To get you started, check out “Actual Smiles,” “As Above,” “In a Perfect World,” and “Last Business (dub)”. Mingus’ bass-player-as-bandleader concept is appropriate. Rivard prods, redirects, and supports his partners in crime throughout the entire album, steering jazz excursions into oud solos, letting funk rhythms battle it out with polyrhythms until the latter wins, the victory cemented with crisp Afropop guitars. While performing, it’s fair to say the Rivard is an on-stage producer, usually giving subtle nods to individual band members, one-by-one fine-tuning the piece.
The tone of the disc is set by the opener, “Now I Understand,” in which the listener is lulled in by jungle ambience, only to be blindsided by a simple but absolutely perfect bass figure with drums, percussion, and turntable, the song finally burning itself out with a wailing sax over keyboard flourishes. Rivard and company are not a studio rhythm section that exists simply to show off their chops; rather the guests seamlessly work their way into the mix for the purpose of creating a greater whole. “It’s a music that’s created by a community who are all listening and caring about what each other is playing,” Rivard says. “Developing a group voice is paramount.”
It’s a modern Dixieland approach, in that everyone is soloing but not soloing. Everyone is part of the texture and creating space for everyone else. “The concepts of African music are very important to me in that there is a cumulative rhythm where each person is playing a part, and, when you listen to it as a whole, you hear this incredible churning rhythm. Each person is not playing the entire thing-they’re leaving spaces. One person will play this part that interlocks with everything else.”
Forget traditional song structure here. Each piece starts, develops, twists, gets lost, found, and then turns to end up somewhere else entirely. Says Rivard, “It’s hard to say how much is improv and how much is composition because it changes from night to night. I work on most of the compositions with different members of the group-and work out the rhythmic concepts pretty thoroughly, and that allows a lot to open up on the top. Sometimes there are melodies with the tunes-but the idea is to make it different every night. The songs are a pathway to get us all into the same collective space so the improvisations can go from there.”
The Providence show was lightly attended, which was a shame because the evening included Rivard, Mat Maneri, John Medeski, Brahim Fribgane, Erik Kerr, DJ Flack and DJ C. Highlights included Fribgane’s mesmerizing oud playing, Maneri’s violin excursions, Medeski’s rhythmic keyboard blasts, and Rivard’s consistently creative bass work. Maneri at times stared into the hall, hand shading his eyes from the overhead lights as if he were surveying a vast, empty landscape. However, this was the one performance that wasn’t a near sell-out. As the disc gets circulated and the word spreads, the numbers of the converted will certainly grow. A note for Boston fans who wait in line for hours at the Lizard Lounge: Providence is only 40 minutes away.

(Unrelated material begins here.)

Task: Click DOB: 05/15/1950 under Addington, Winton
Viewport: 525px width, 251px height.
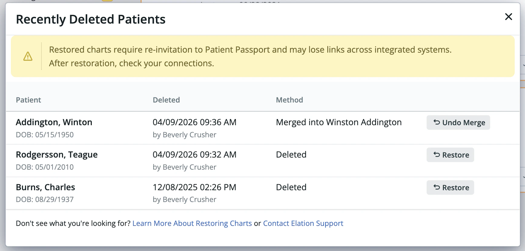Action: tap(45, 135)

“I’ve got a studio record that I’ve been working on for the last two and a half years,” says Rivard, “All the people that have been involved with Club d’Elf over the years-Mark Sandman, John Medeski, DJ Logic-all these people played on it. And I’m just going to keep touring, keep breaking away, and getting to new audiences.”
The uninitiated may make the mistake of prematurely dismissing Club d’Elf as another unlistenable exercise in free-jazz wankery, but understand this: the music is based on a highly-melodic trance-groove. Perhaps the greatest lesson of Club d’Elf is that, as Rivard time and time again proves, musical salvation resides in a bass line.